Member of Parliament for Gampaha District
- In office 2006–2015

Personal details
- Party: Sri Lanka Freedom Party
- Other political affiliations: United People's Freedom Alliance
- Spouse: Sujatha Gunaratne
- Website: sarathgunarathne.com

= Sarath Kumara Gunaratna =

Sri Lankan politician

Arachchige Sarath Kumara Gunarathne is a Sri Lankan politician, a former member of the Parliament of Sri Lanka and a former government minister. He was the Negombo MP from Gampaha district from 2006 when he replaced Siripala Amarasingha until the 2015 election, when he was not re-elected. He had appointments as the Deputy Minister of Fisheries, deputy minister for state resources, and deputy minister of aviation. He became the acting minister of Fisheries and Aquatic resources following the defection of former Fisheries Minister Rajitha Senaratne to the opposition.

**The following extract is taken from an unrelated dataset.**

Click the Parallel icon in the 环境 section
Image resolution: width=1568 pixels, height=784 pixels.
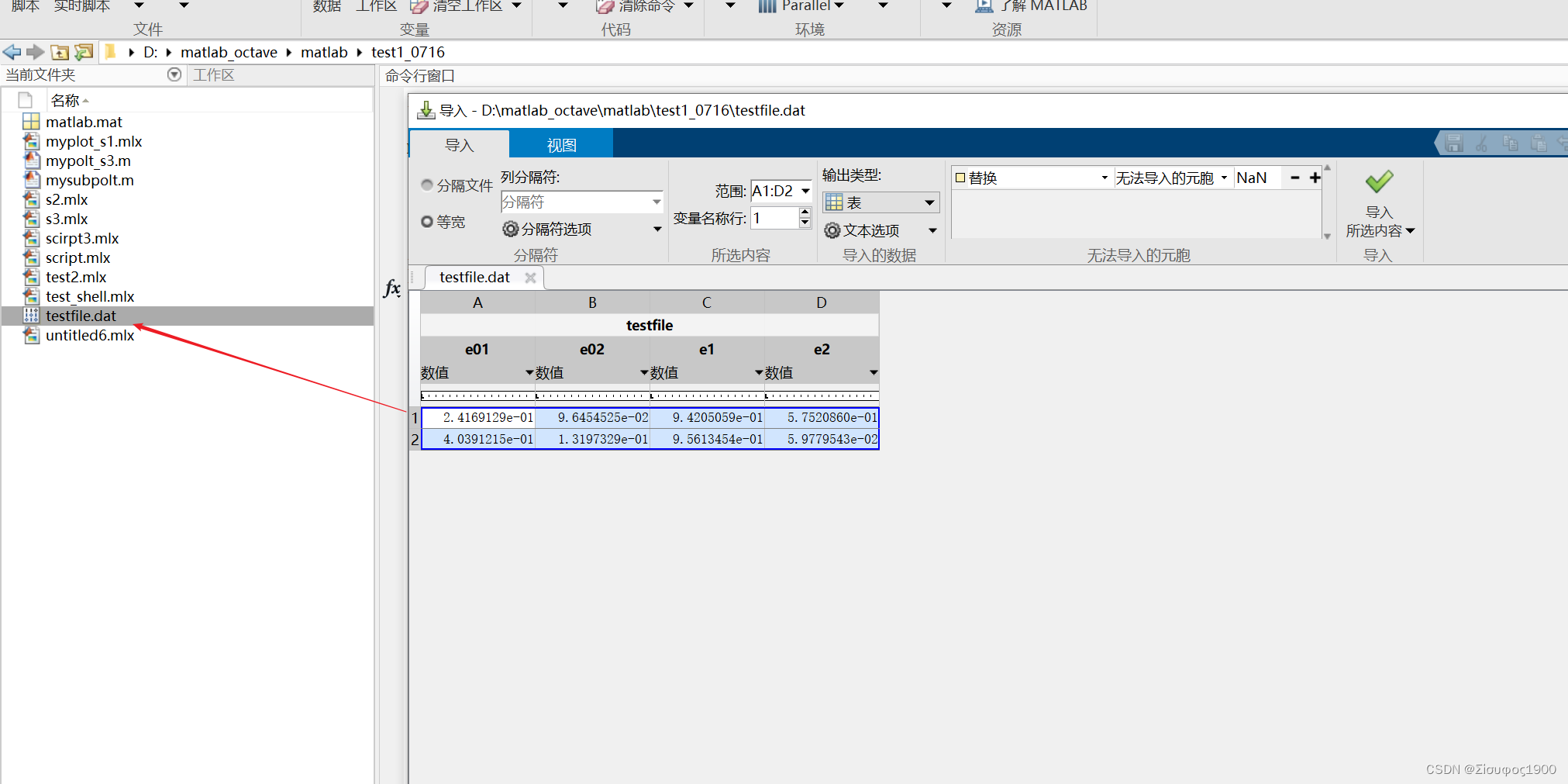pos(767,6)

He was arrested by the CID on charges of misappropriating Rs.12 million belonging the Negombo Fisheries Harbour Corporation on the 2nd of January 2017.

Sarath Kumara Gunaratna was born in Dungalpitiya, a village close to Negombo. His father was a local school principal. Mr Gunaratna first contested the Negombo seat in 1989, but was not able to get the required preferential votes to get elected. After a stint overseas in Italy, Mr. Gunarathne returned to Sri Lanka to enter active politics. He contested the 1999 Provincial council election representing the Wattala seat and entered the Western Provincial Council. In 2006, he entered Parliament as a 'next in line' MP when one MP resigned due to illness. He was elected in 2010 general election as an MP from the Gampaha district under the ruling UPFA coalition.

Mr Gunaratne describes his politics as progressive and people-oriented.